We’be got the overlay also that’s emerging of the Police Reform and Criminal Justice draft Bill. That mentions fire and police collaboration. It may mean that it’s more intended to affect non-metropolitan areas, there may be a separate solution anticipated for metropolitan areas but there is so much happening I think we are going to have to be fleet of foot for the next few months, adjourning this meeting is absolutely right.

Err, enabling us to call a meeting at you know legally short notice, errm and deal with changes that are being presented to us as they happen because you know we are on a bit of a roller coaster.

NWAS [North West Ambulance Service], obviously that’s another part, that’s another facet, another side of the entire blue light issue isn’t it? And I don’t think you know, I know we have difficulty sitting round and meeting with them, but actually I think we can’t leave that as an excuse can we?

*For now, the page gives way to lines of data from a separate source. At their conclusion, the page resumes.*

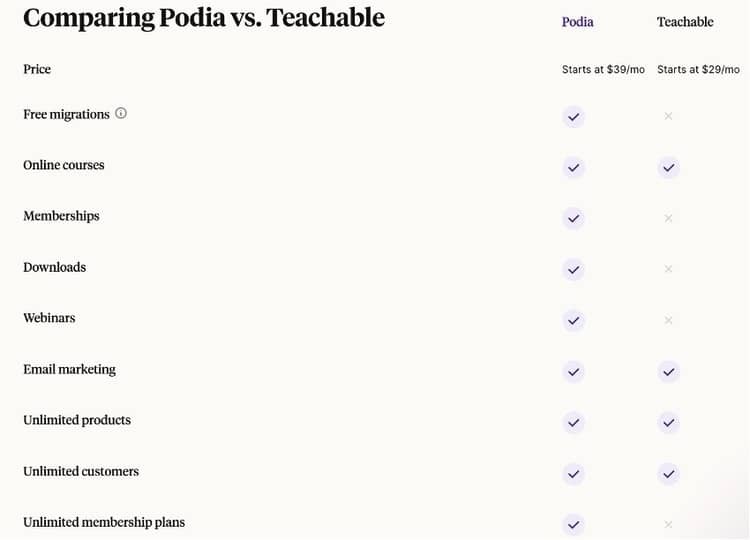Screen dimensions: 750x540
Task: Click Podia's checkmark for Unlimited customers
Action: tap(573, 473)
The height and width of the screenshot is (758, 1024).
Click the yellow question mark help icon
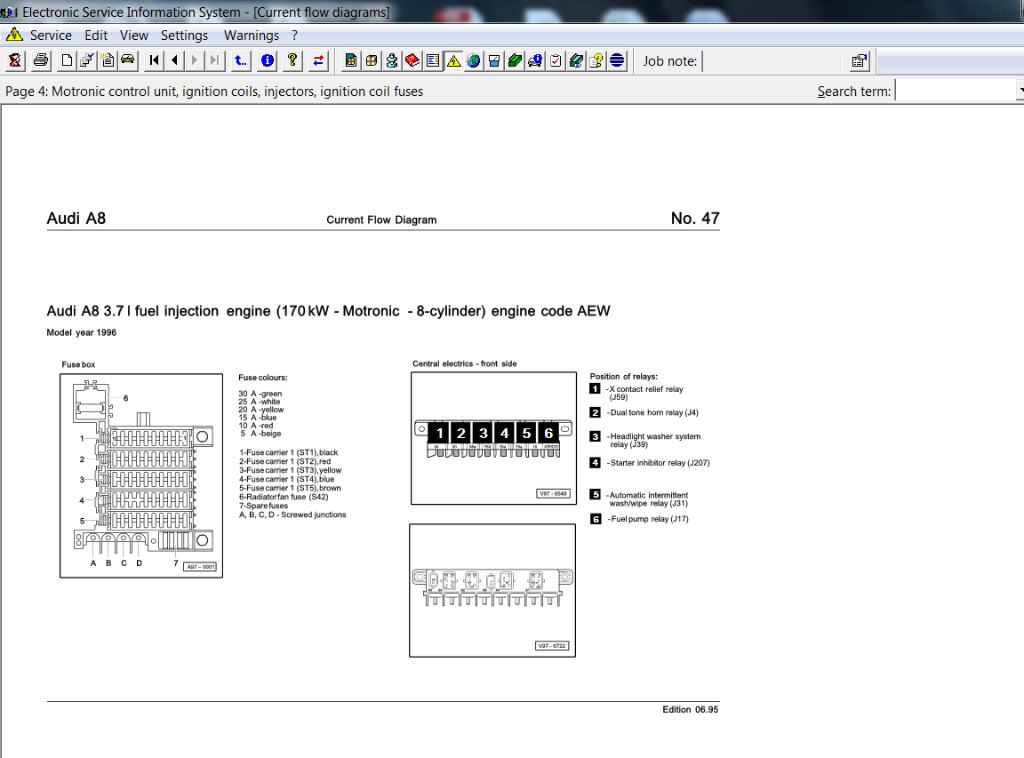point(292,61)
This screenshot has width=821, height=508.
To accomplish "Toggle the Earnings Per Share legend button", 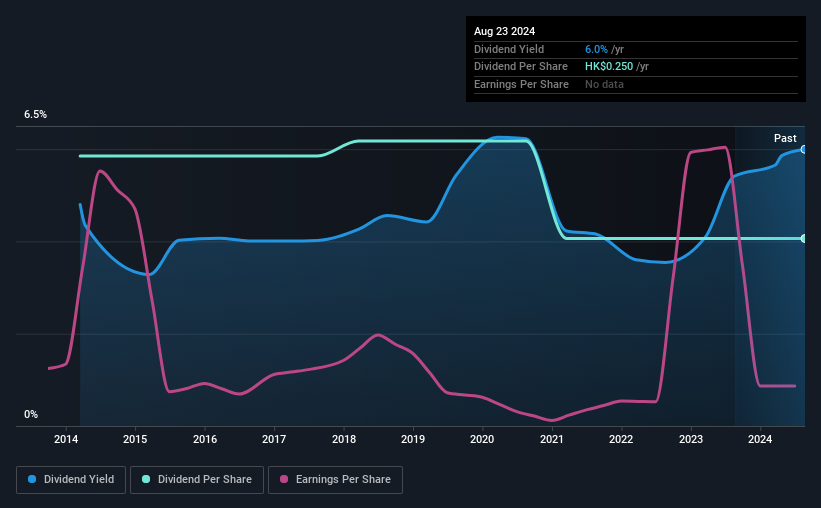I will (x=335, y=480).
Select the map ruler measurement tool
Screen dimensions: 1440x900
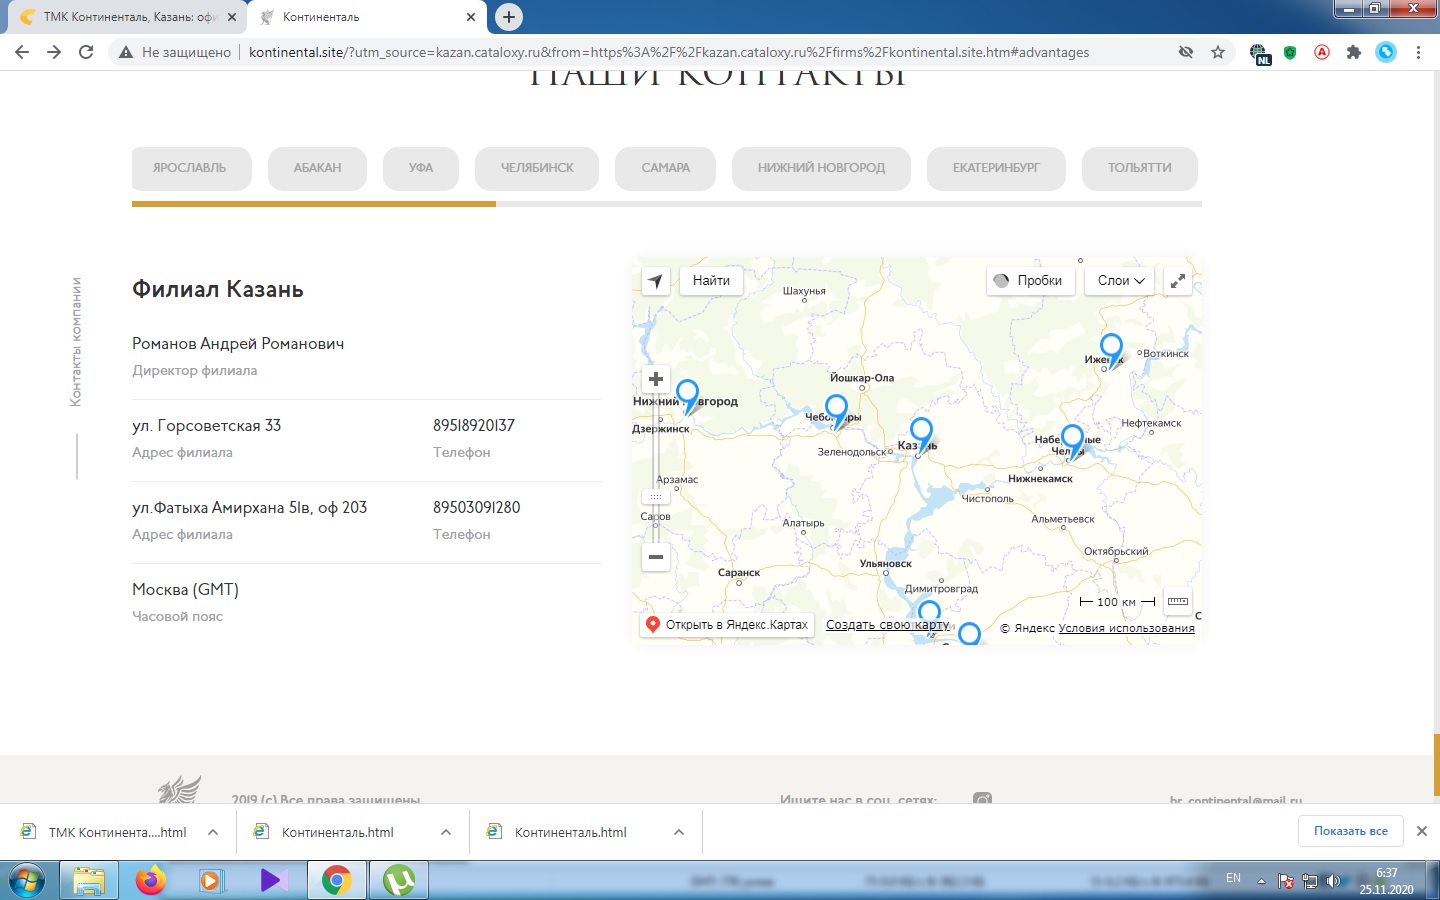pyautogui.click(x=1178, y=601)
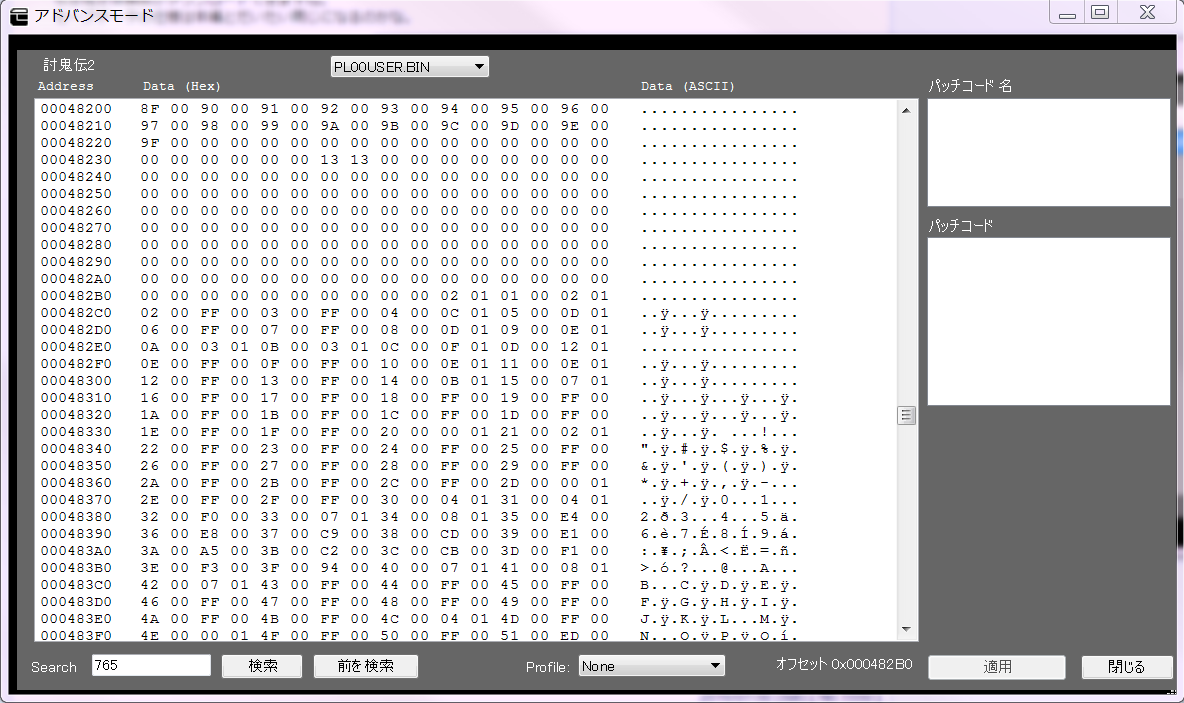Close the window with title bar X
Viewport: 1184px width, 703px height.
pos(1146,13)

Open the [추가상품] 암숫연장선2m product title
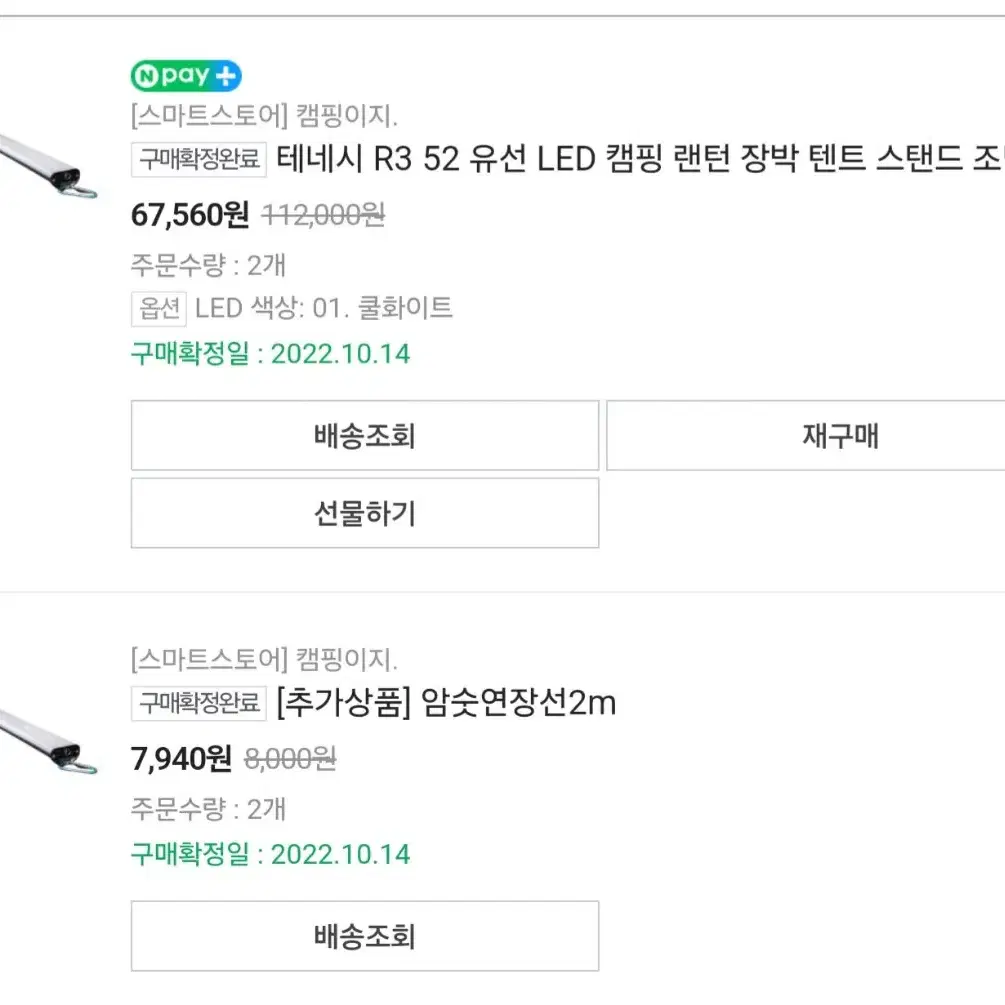446,702
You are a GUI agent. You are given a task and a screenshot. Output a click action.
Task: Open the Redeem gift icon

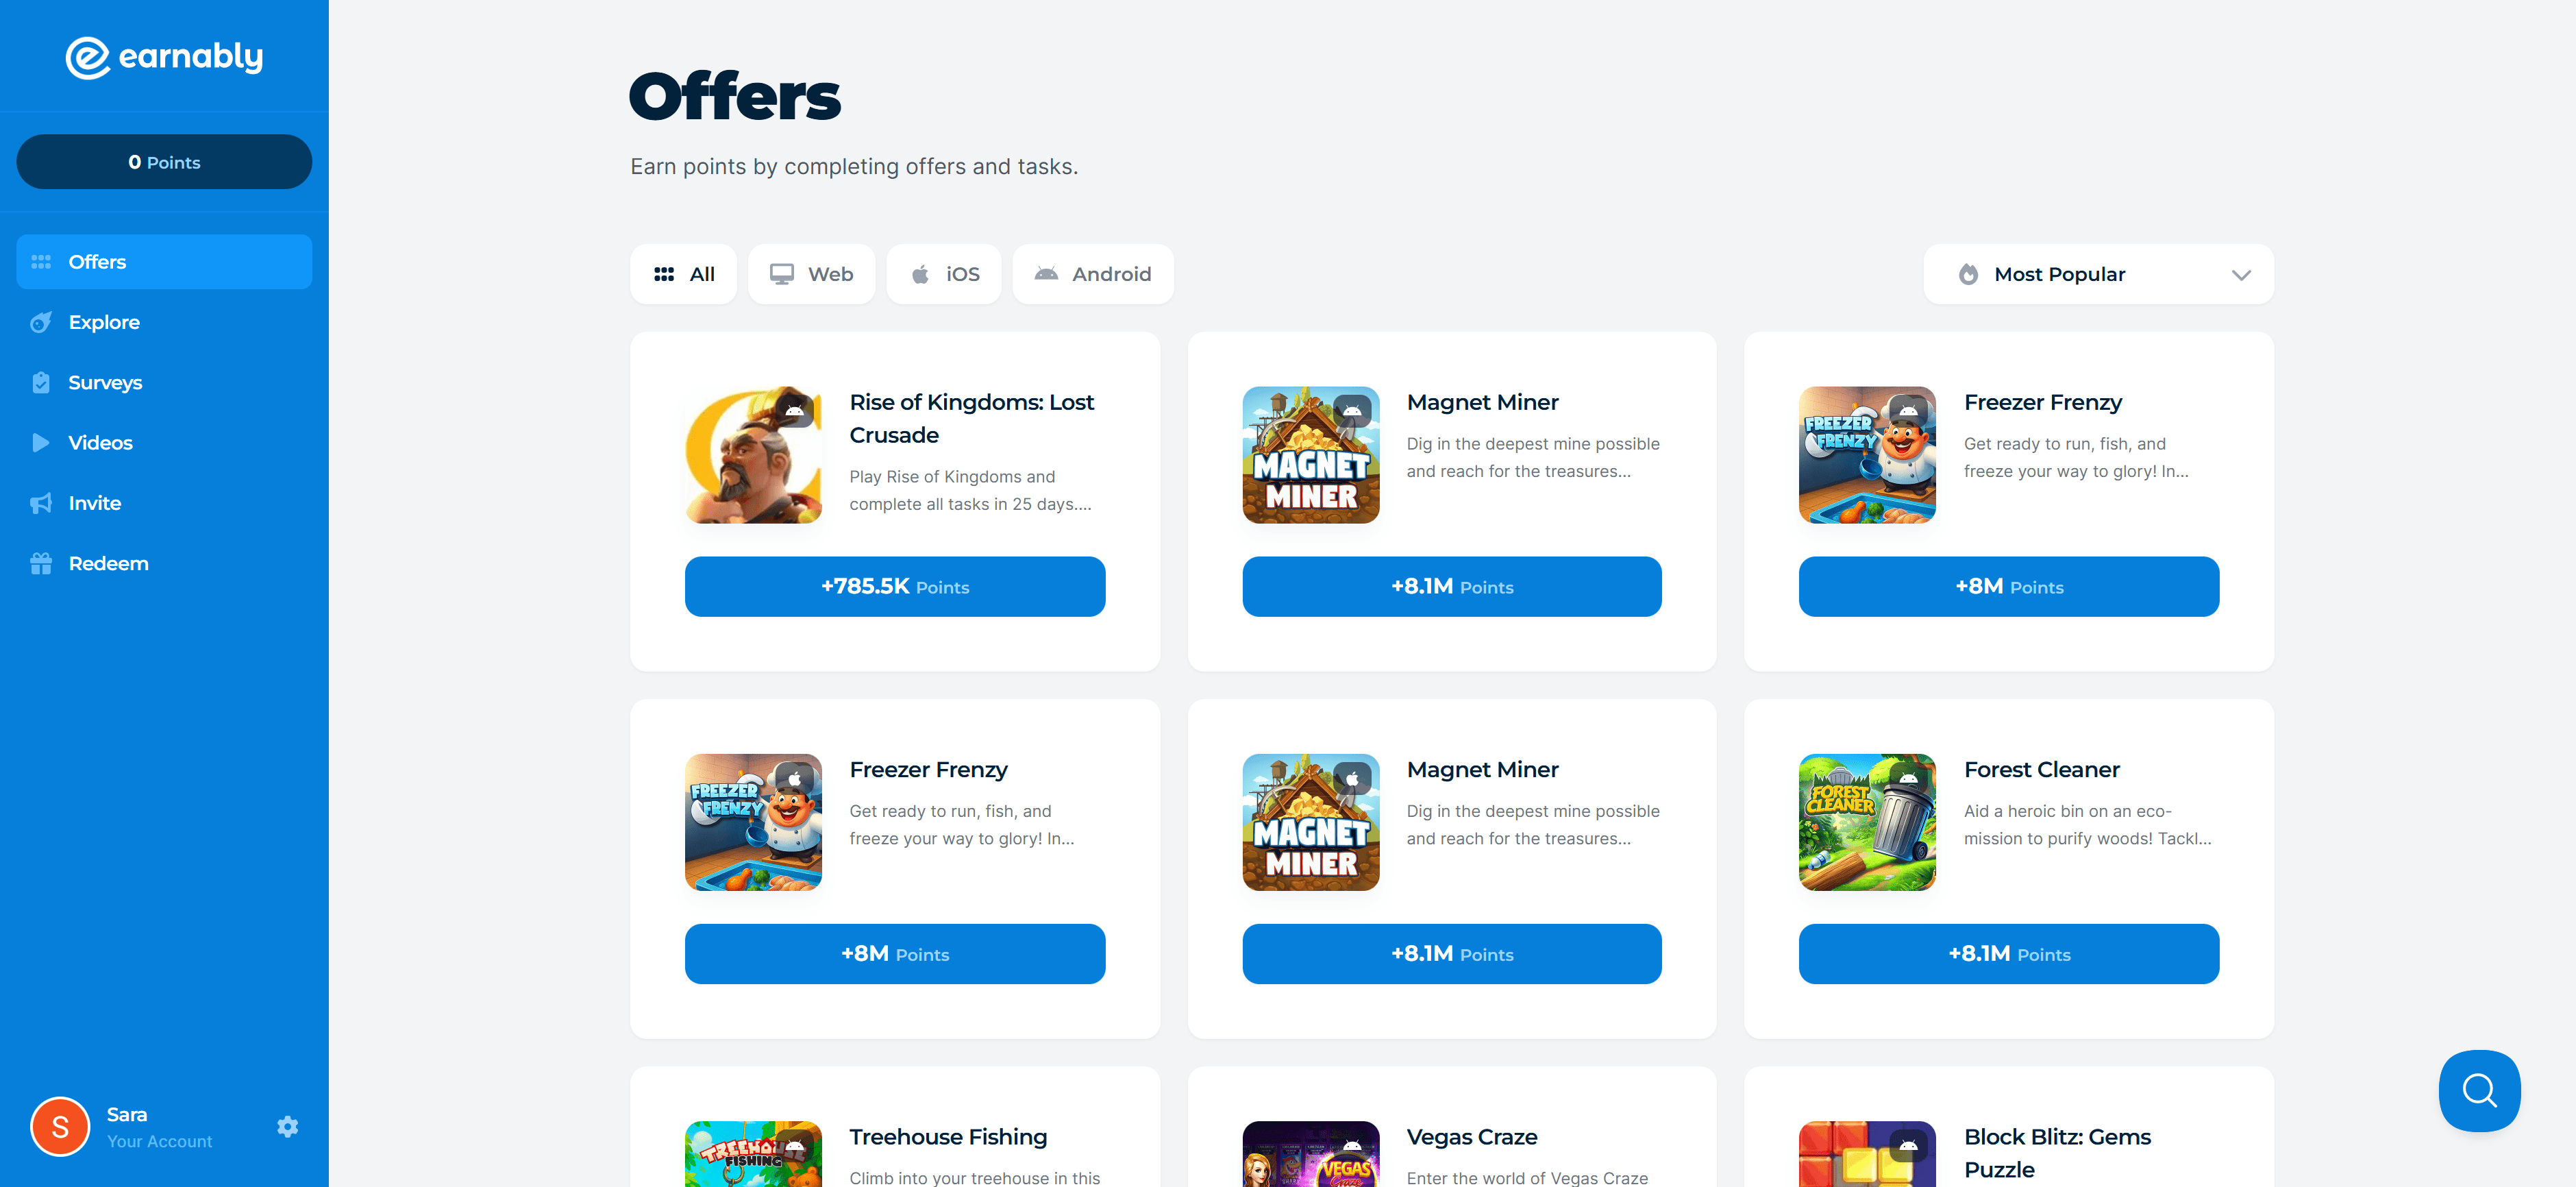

We have to, they can not participate yes, but we have to be making the, giving leadership on this issue and showing that you know there is that overlay of blue light and the cross issues. Both the money and the way that they operate are quite different to us, I understand that, but we’re all in the area of public expenditure at this time.

So you know we just try our best with NWAS [North West Ambulance Service] to move things forward.”

The Chair thanked the officers for their work and referred to it as “a culture change for both of our organisations and the way they’ve worked together so far has been tremendous as well”

The recommendations contained within the report were agreed which are:

“That members:

a. Approve the draft Guiding Principles for the Collaboration Programme attached at Appendix A

b. Instruct the Chief Fire Officer (CFO) and Chief Constable (CC) to undertake a joint review of existing and potential opportunities for collaboration in line with the methodology detailed within the Guiding Principles.”

The Chair then agreed to adjourn the meeting, so that they could “call the meeting as and when required” but that the next meeting should be within the next couple of months.